This famous statement from the cynical Captain Renault in the classic film “Casablanca” applies to analysis of government debt. Those most righteous are suspect. Context is important when evaluating debt.

Last month marked the 10th anniversary of the dramatic downgrade of United States government debt by influential ratings agency Standard & Poor’s in 2011. Solemnly, the self-appointed guardians of fiscal probity reduced the U.S. from the prized AAA rating.

Yet little note has been taken of this decade benchmark. That is partly because S&P is declining in influence.

In February 2015, the company announced payment of $1.38 billion to settle federal fraud charges regarding ratings of mortgage-backed investments. Collapse of these securities triggered the global financial meltdown that began in 2007. The agreement came two years after the U.S. Justice Department began the prosecution. Authorities focused on March to October 2007, just before the market failed. The indictment alleged warnings from the industry’s own analysts were ignored for at least three years.
□ □ □ □
### Exercise requirements
According to the passage on government debt, how much did Standard & Poor's agree to pay in February 2015 to settle federal fraud charges?

### Entries for locating text and elements
□ □ □ □
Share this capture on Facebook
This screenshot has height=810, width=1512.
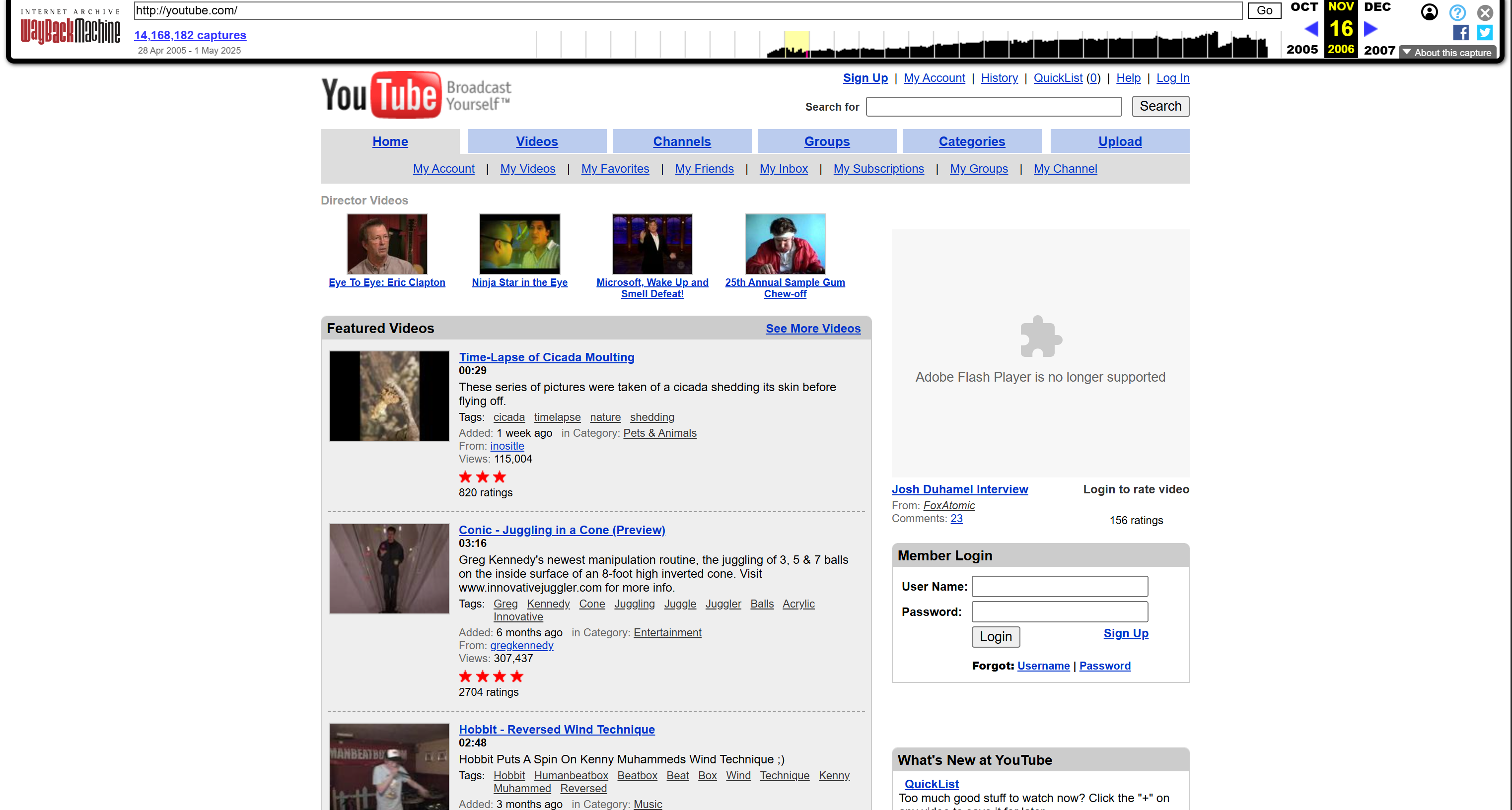[1460, 33]
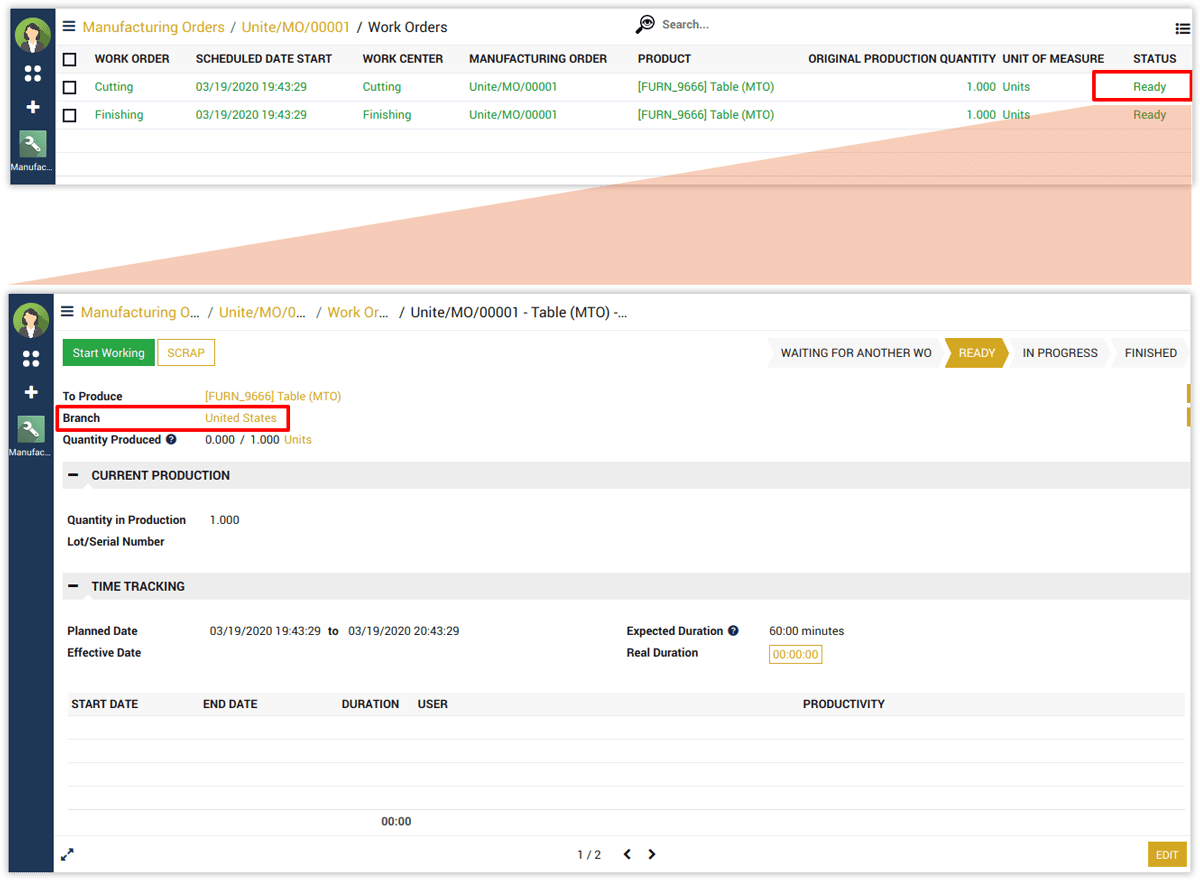Open the apps grid icon in upper sidebar
Viewport: 1200px width, 880px height.
[x=32, y=73]
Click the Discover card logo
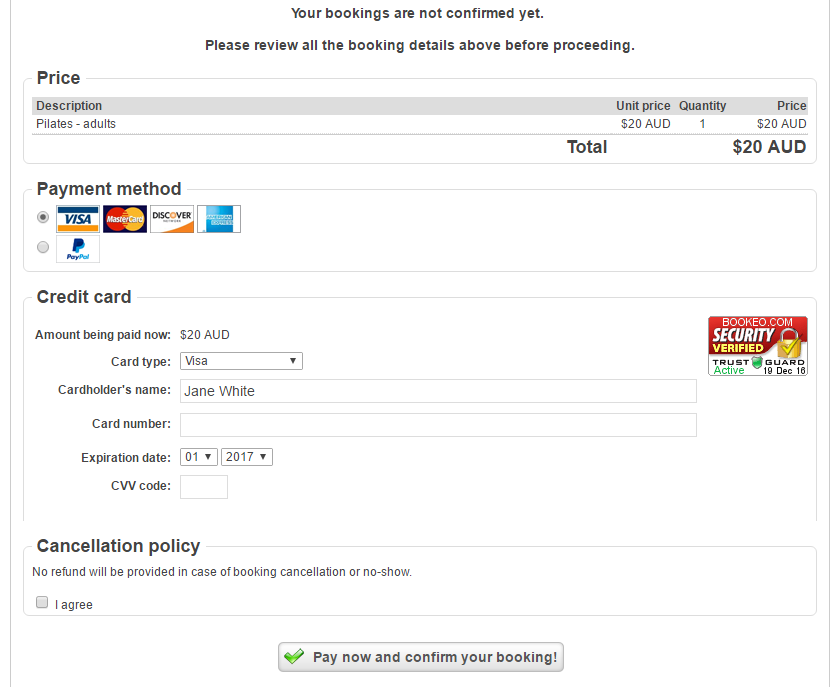The height and width of the screenshot is (687, 837). (x=171, y=219)
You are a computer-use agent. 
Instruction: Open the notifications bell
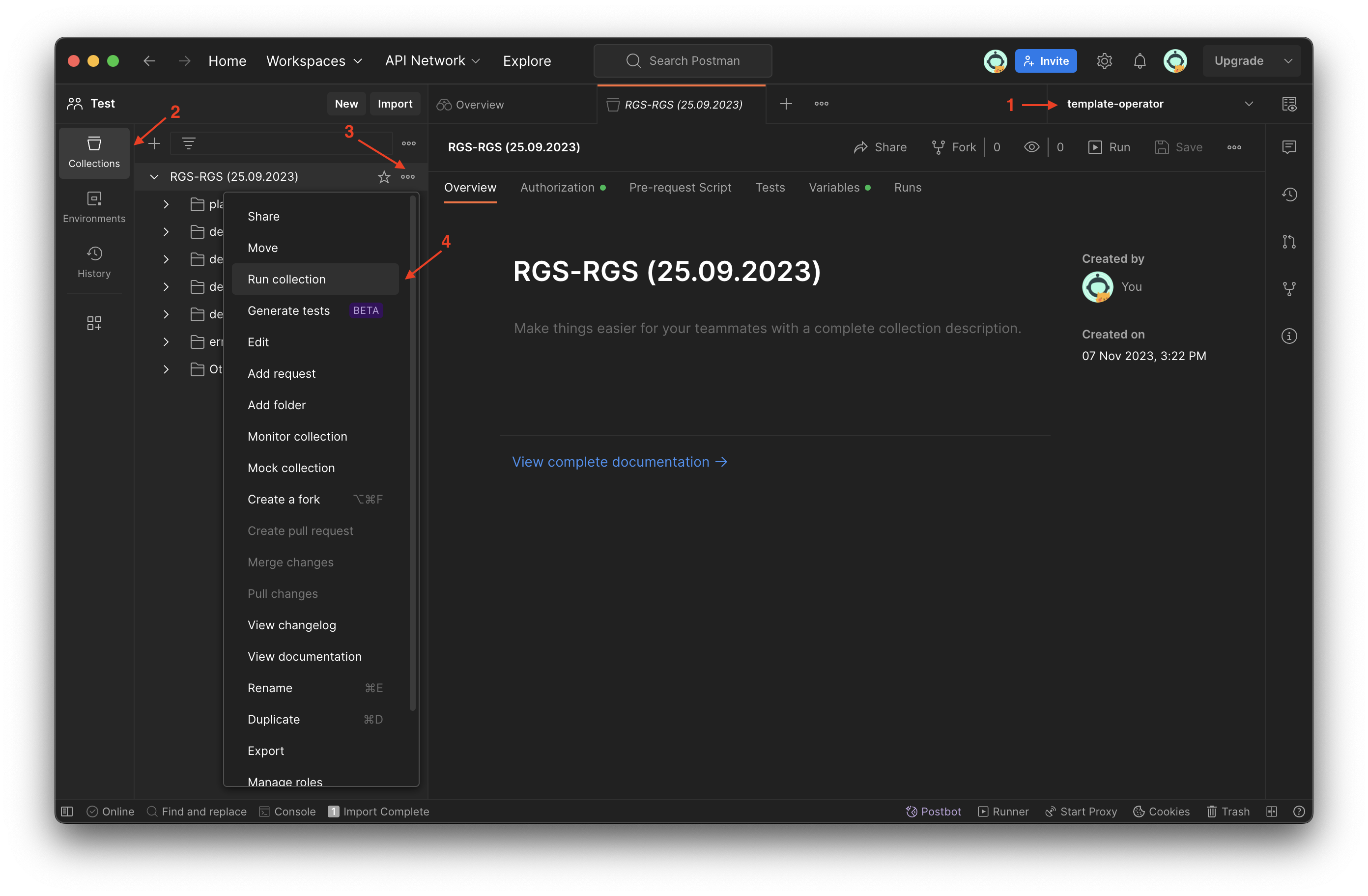[1139, 61]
□ □ □ □
### Result of the task
$1.38 billion.